Écrit par Lepetitjournal Singapour
Publié le 13 mars 2012, mis à jour le 5 janvier 2018

 

A l'occasion du South East Asia Film Festival qui se tient actuellement au Singapore Art Museum jusqu'à la fin du mois de mars, le dernier long-métrage d'Eric Khoo, "Tatsumi", est à l'affiche*. Rencontre avec ce réalisateur hors du commun

Pour qui ne connaîtrait pas Eric Khoo, une présentation s'impose. En n'abordant que sa carrière de cinéaste (parce qu'il est aussi scénariste, producteur, illustrateur), il est le réalisateur de cinq longs métrages. Il commence avec "Mee Pok Man" (1995), enchaîne avec "12 Storeys" (1997), obtient la consécration avec "Be With Me" (2005) qu'il confirme avec "My Magic" (2008). "Tatsumi" (2011), le dernier en date, est une exception dans son parcours.

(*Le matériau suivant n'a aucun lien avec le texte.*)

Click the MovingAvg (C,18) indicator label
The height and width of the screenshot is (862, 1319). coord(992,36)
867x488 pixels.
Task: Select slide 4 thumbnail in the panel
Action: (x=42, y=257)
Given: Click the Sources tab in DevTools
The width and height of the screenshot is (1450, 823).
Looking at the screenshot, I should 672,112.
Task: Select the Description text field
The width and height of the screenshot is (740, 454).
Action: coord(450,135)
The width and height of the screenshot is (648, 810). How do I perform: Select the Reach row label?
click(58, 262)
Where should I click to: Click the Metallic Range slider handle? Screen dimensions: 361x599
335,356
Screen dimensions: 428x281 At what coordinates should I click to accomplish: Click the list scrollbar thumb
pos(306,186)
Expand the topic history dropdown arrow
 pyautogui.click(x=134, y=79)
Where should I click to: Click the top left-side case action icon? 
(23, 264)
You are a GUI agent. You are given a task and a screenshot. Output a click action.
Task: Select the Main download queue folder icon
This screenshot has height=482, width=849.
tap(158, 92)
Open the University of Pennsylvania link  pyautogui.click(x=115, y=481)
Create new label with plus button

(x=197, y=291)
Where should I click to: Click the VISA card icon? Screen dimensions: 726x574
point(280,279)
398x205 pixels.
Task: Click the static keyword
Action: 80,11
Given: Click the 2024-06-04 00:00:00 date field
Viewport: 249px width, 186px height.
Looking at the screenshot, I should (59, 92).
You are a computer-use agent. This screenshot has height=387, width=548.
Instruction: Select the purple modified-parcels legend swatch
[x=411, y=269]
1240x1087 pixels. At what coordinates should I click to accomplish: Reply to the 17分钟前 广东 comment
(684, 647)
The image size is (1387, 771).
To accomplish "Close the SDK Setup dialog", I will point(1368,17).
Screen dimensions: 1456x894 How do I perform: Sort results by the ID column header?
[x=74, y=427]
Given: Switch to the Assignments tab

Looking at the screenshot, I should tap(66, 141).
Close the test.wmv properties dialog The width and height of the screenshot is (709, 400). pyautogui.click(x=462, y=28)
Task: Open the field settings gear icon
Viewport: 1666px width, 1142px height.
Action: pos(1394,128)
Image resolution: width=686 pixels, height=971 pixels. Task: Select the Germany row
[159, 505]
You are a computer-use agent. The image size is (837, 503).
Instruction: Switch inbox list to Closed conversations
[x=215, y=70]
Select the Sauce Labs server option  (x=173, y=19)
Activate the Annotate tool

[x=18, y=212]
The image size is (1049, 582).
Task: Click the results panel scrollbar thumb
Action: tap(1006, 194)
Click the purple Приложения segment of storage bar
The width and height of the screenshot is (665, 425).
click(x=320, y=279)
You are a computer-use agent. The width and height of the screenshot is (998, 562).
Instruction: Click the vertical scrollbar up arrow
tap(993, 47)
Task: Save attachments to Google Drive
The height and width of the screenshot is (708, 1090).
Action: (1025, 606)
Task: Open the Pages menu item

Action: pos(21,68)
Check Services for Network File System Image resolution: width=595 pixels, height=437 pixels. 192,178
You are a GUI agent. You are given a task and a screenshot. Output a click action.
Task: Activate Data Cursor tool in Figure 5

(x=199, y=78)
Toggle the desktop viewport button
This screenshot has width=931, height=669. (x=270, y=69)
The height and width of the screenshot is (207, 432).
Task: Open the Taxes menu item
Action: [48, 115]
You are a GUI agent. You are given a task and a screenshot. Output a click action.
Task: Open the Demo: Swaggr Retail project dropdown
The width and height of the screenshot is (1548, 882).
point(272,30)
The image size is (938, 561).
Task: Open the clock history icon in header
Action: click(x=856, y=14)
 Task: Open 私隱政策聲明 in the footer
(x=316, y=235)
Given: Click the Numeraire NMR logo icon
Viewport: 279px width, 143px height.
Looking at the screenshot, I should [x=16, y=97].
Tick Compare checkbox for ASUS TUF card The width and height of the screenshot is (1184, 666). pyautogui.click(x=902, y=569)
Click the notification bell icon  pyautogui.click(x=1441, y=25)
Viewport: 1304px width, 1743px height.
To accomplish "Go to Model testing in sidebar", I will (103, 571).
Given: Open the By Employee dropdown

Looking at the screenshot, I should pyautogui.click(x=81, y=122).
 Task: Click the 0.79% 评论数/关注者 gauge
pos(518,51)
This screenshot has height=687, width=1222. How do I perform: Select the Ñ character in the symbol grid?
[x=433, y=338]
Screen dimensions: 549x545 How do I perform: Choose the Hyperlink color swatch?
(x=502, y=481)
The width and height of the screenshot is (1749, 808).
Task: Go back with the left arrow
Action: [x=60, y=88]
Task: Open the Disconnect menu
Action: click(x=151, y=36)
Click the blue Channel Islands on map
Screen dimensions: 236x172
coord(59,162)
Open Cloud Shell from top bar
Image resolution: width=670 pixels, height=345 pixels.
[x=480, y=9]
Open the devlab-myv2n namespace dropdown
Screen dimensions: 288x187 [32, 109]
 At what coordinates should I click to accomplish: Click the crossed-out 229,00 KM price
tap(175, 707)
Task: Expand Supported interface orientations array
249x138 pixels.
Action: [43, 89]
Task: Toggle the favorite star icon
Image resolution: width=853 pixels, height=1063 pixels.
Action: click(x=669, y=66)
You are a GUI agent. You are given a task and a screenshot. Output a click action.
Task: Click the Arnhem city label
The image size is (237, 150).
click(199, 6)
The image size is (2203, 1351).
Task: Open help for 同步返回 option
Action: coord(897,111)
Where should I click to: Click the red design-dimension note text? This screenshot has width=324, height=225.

En effet, les quatre premiers longs métrages gravitent, peu ou prou, autour des thèmes de l'amour et de la solitude. Eric Khoo n'est jamais complaisant dans sa manière d'aborder ses histoires, ce qui le classe en-dehors du cinéma de divertissement. L'image est traitée selon un principe très naturaliste, la photographie est soignée mais donne une tonalité crue à son propos. C'est un cinéma qui interroge le spectateur sur la société singapourienne, les us et coutumes de chacun en matière d'amour (possible/impossible) et le statut social que cela lui donne aux regards de ces concitoyens. Du coup, pas étonnant de voir si peu d'enthousiasme autour de la sortie des films du réalisateur, car le public de la Cité-État lui préfère les grandes productions américaines ou chinoises. Eric Khoo reconnaît que ses films font, en moyenne, 15.000 entrées ; c'est effectivement plus que confidentiel. Mais, sa satisfaction vient de ce que ses films rencontrent plus de succès à l'étranger. Et, aussi paradoxal que cela puisse paraître, Eric Khoo est un des représentants (sinon le représentant) du cinéma singapourien hors de ses frontières alors même qu'il peine à se faire une place dans les cineplex de l'île. Le Festival de Cannes l'a pourtant accueilli plusieurs fois, en sélection officielle ("My Magic"), dans la Quinzaine des Réalisateurs ("Be With Me"), dans Un Certain Regard ("12 Storeys" et "Tatsumi").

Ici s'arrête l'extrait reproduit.